Коленопреклоненного генерала бросало то в жар, то в холод. На миг все вытеснила мысль: как же хочется, чтобы желтые волны сомкнулись над ним, остудили боль, а тело унесли в море. Только это невозможно. Сам не свой от боли, он все же сознавал: выход лишь один. Он выдержит, любой ценой, но выдержит. Просто потому что должен. Когда кончится лето и Великий Хан вернется из Летнего дворца в столицу, Оюан двинет войска на Даду и отомстит наконец тому, кто вписал их с Эсенем судьбы в узор мироздания и отнял у них право самим выбирать свою жизнь и свою смерть. Убийство Великого Хана станет последним деянием Оюана. И тогда весь ужас, что он сотворил и претерпел, обретет смысл.
Он поднялся на ноги. Тень его упала на траву, и та вдруг затрепетала. Жаворонки, у которых там оказалось гнездо, выпорхнули и умчались прочь. Чуть поодаль угадывалась бликующая водная гладь и покачивались метелки рогоза. В воздухе был разлит его луковый запах. Солнце припекало по-летнему. Но Оюан чувствовал, что подходит осень. Лето заканчивается. Скоро настанет время идти на Даду.

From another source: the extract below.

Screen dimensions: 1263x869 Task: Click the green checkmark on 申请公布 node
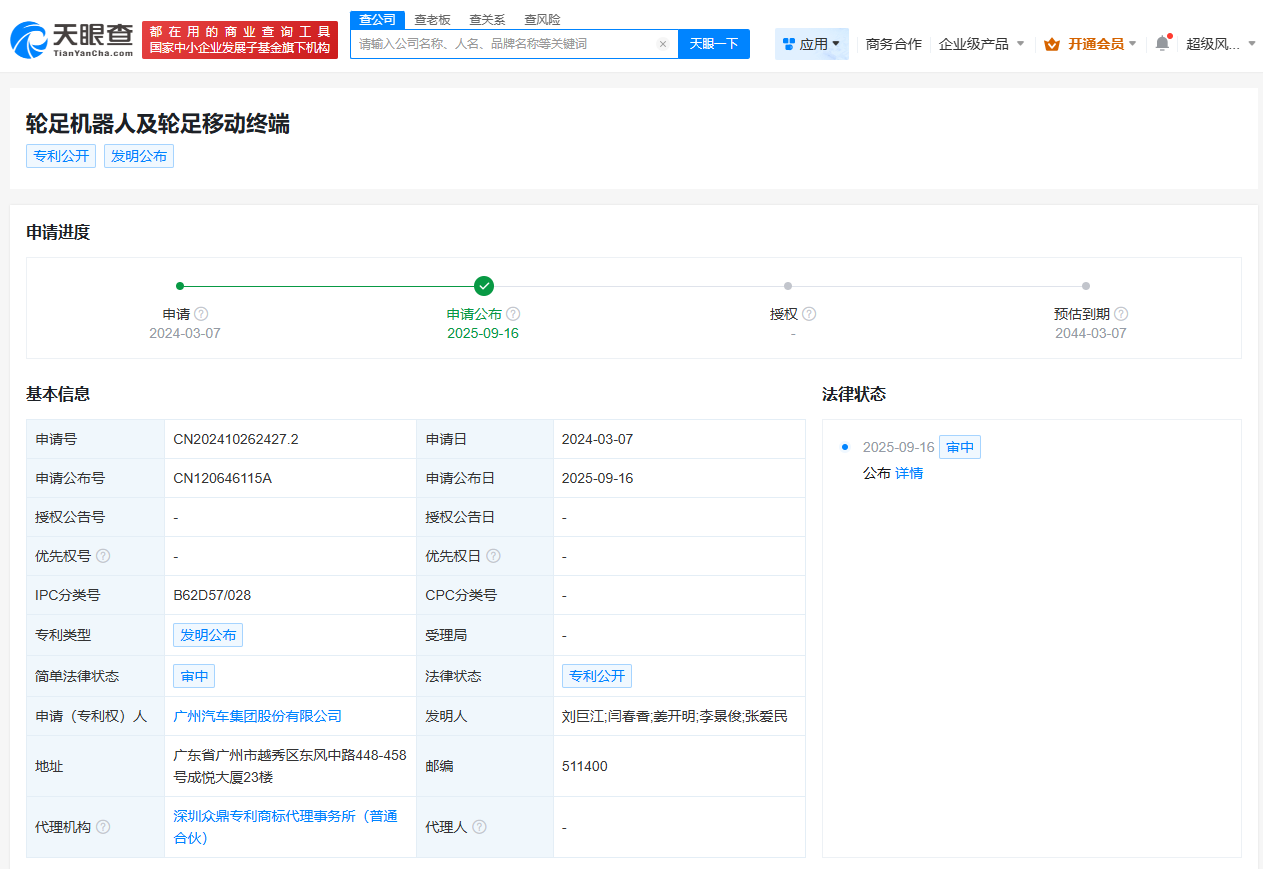pyautogui.click(x=483, y=285)
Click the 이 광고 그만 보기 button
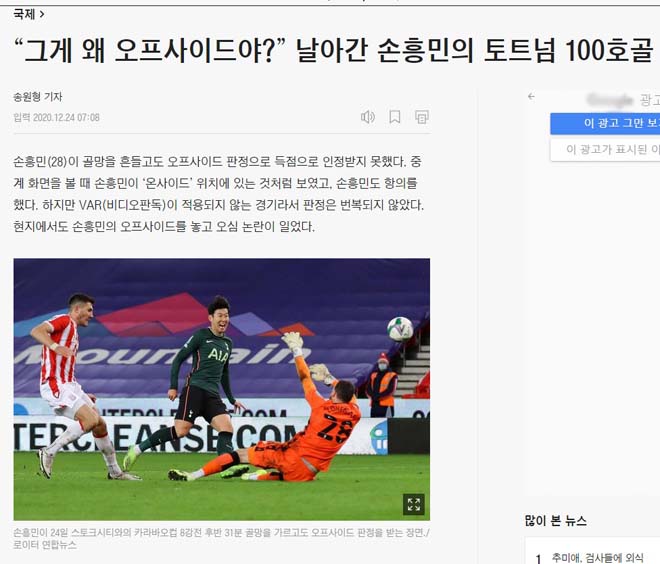Image resolution: width=660 pixels, height=564 pixels. pyautogui.click(x=605, y=123)
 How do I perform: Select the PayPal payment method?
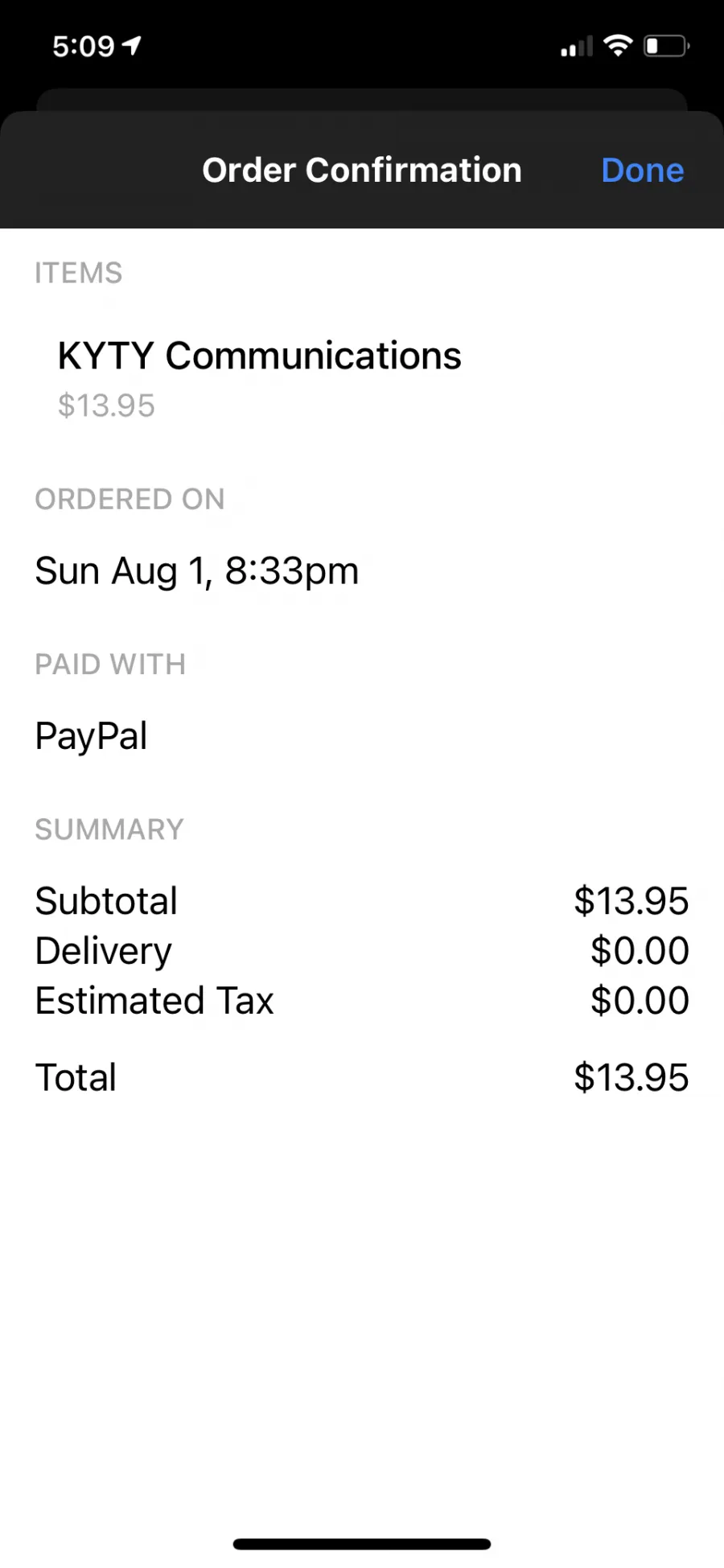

Солнце светило уже по-вечернему, когда показались нетронутые внутренние стены Бяньляна. Он подумал, рассеянно и отстраненно, что отсутствовал целый день.
— Генерал!
Всадник, поджидавший Оюана, нагнал его черную кобылу на въезде в ворота. Раздраженный помехой, тот оглянулся. Из шести наньжэньских командиров-заговорщиков, предавших монголов вместе с ним, осталось трое. Причем командир Гэн был самым незапоминающимся из всех. На его непримечательном лице, квадратном, как иероглиф «народ», читалось только общее стремление заговорщиков вернуть Великую Юань под власть исконных правителей. Как и остальные командиры, Гэн обрезал монгольские косички и теперь с гордостью закручивал волосы в узел на макушке, по-наньжэньски. Интересно, подумал Оюан, не смотрят ли на меня косо за отказ сменить прическу?..
Впрочем, какая разница. Ему-то, в отличие от них, наньжэнем уже не быть. Как будто эту часть души отрезали вместе с тем, что делает мужчину мужчиной.
Гэн умоляюще смотрел на него, и Оюан разозлился.
— Генерал, тут такое дело… командир Линь…
Говорил он не по-монгольски, а по-ханьски, подражая новому наньжэньскому командованию.
— Призываю вас безотлагательно встретиться с ним и разрешить вопрос. Со всем уважением…
Оюан растерялся: он бы даже в лицо этого Линя не признал. Так с чего бы уделять ему внимание.
— Мне-то ты зачем этим докучаешь? Пусть старший командир Шао разбирается.
Оюану припомнилось, какая судьба постигла двоих из шести заговорщиков. Он не питал теплых чувств к своему заместителю, но ценил его методы. Проблемы навсегда исчезали вместе с людьми.
Возражения Гэна он слушал вполуха. У ворот штаба в бывшей губернаторской резиденции оба спешились. Когда Оюан шагнул в треснувшие деревянные ворота, какой-то бродячий пес поднял голову и тихо заворчал.